Keenam, Ketidaktransparanan: Walhi menuntut transparansi sejak awal terkait potensi risiko geothermal, seperti kasus semburan lumpur panas di Mataloko.
Berdasarkan temuan di lapangan, Walhi NTT menyatakan sikap sebagai berikut:
Pertama, Menolak proyek geothermal oleh Kementerian ESDM karena dinilai bertentangan dengan prinsip energi bersih dan berkeadilan.
Kedua, Mendesak evaluasi dan penghentian seluruh proyek geothermal serta pencabutan Keputusan Menteri ESDM No. 2268/K/30/MEM/2017.

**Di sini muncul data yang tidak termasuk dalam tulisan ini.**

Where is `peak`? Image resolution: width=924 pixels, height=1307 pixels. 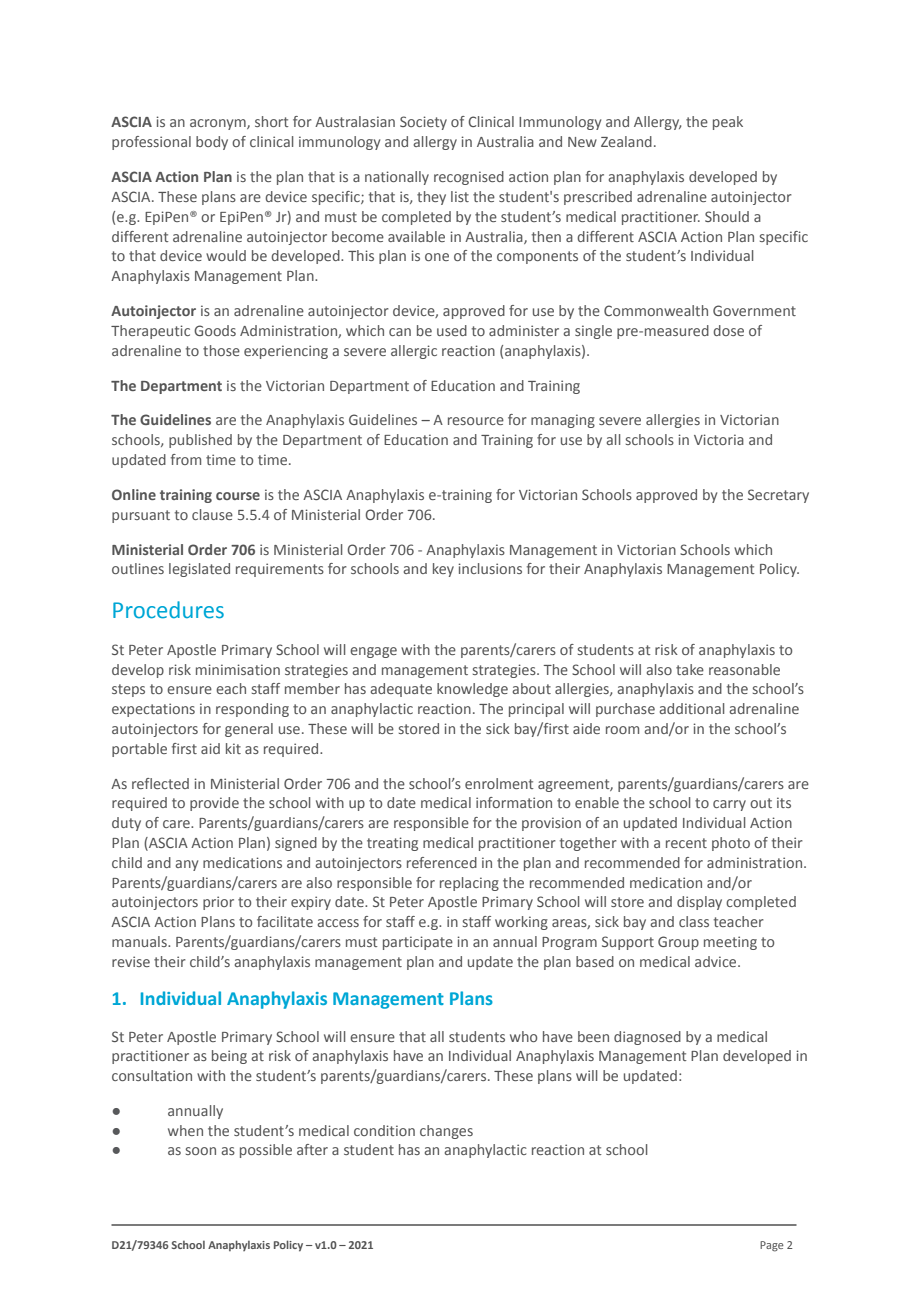
peak is located at coordinates (728, 123).
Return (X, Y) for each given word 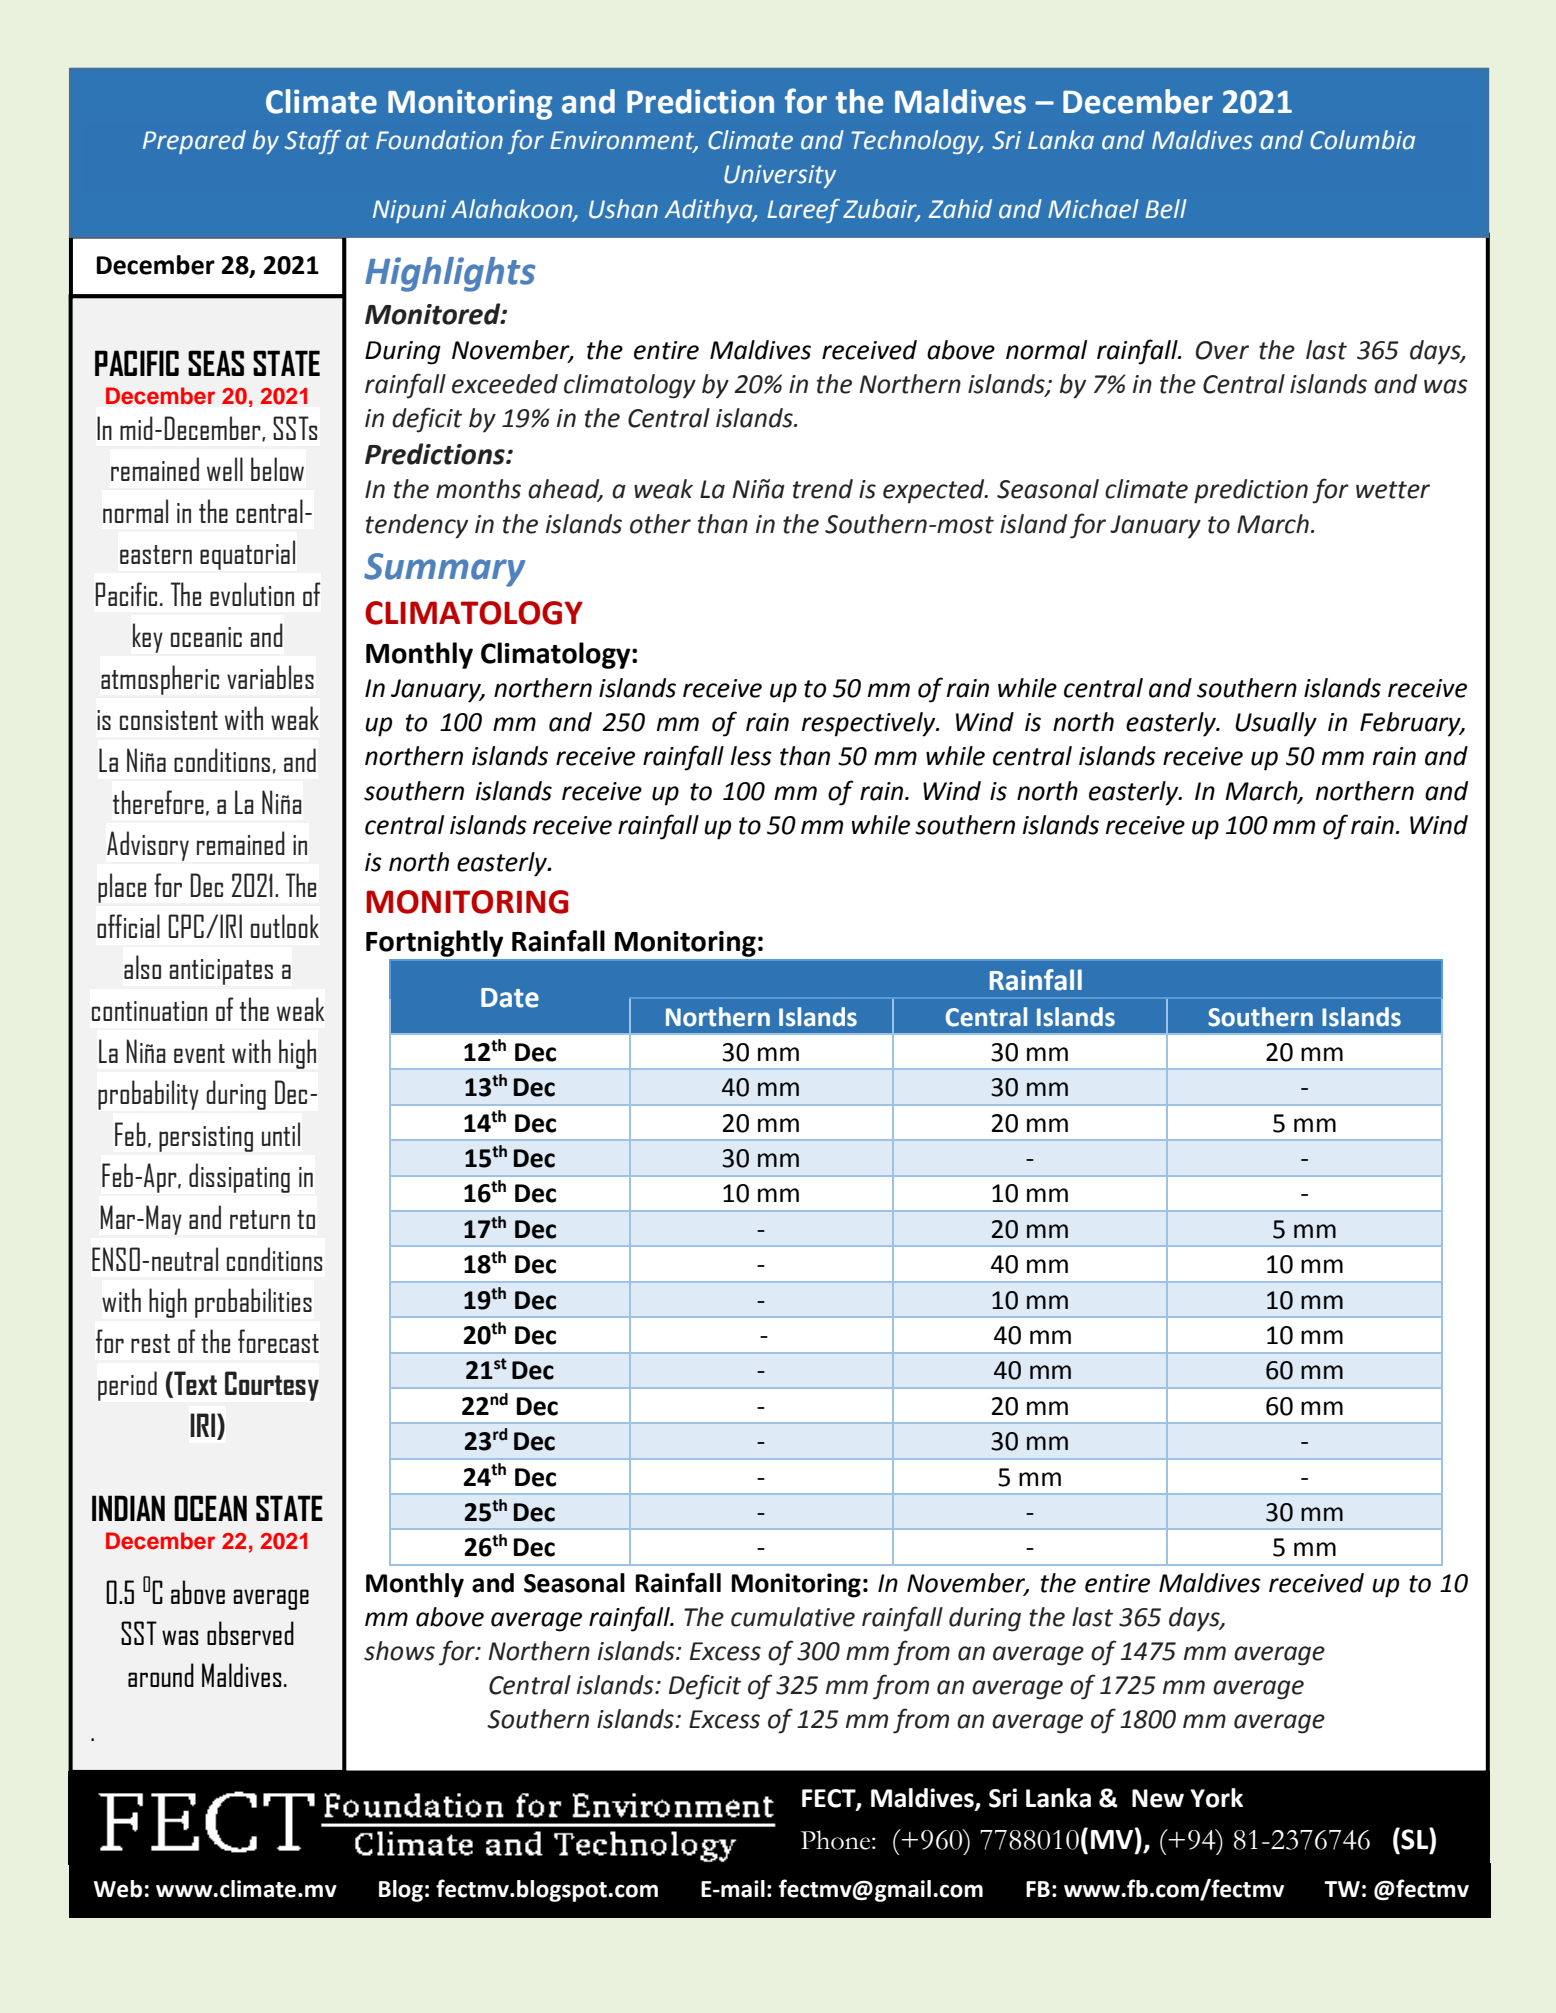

Ketiga, Meminta pemerintah pusat tidak mengabaikan RUED NTT 2025–2034 yang tidak mencantumkan geothermal sebagai prioritas.
Keempat, Mengimbau pemerintah untuk menghormati sikap para Uskup.
Kelima, Menuntut PLN menghentikan proyek yang mengabaikan suara warga dan mengancam lingkungan.
Keenam, Meminta penghormatan terhadap UU Otonomi Daerah dan UU Desa serta kebijakan gubernur terkait hilirisasi ekonomi non-tambang.
Ketujuh, Mengajak seluruh pemerintah daerah di NTT menolak kebijakan pusat yang bersifat top-down dan tidak berdasarkan aspirasi masyarakat.
Kedelapan, Walhi NTT menegaskan akan terus mengadvokasi isu ini dan mendampingi masyarakat terdampak di berbagai wilayah.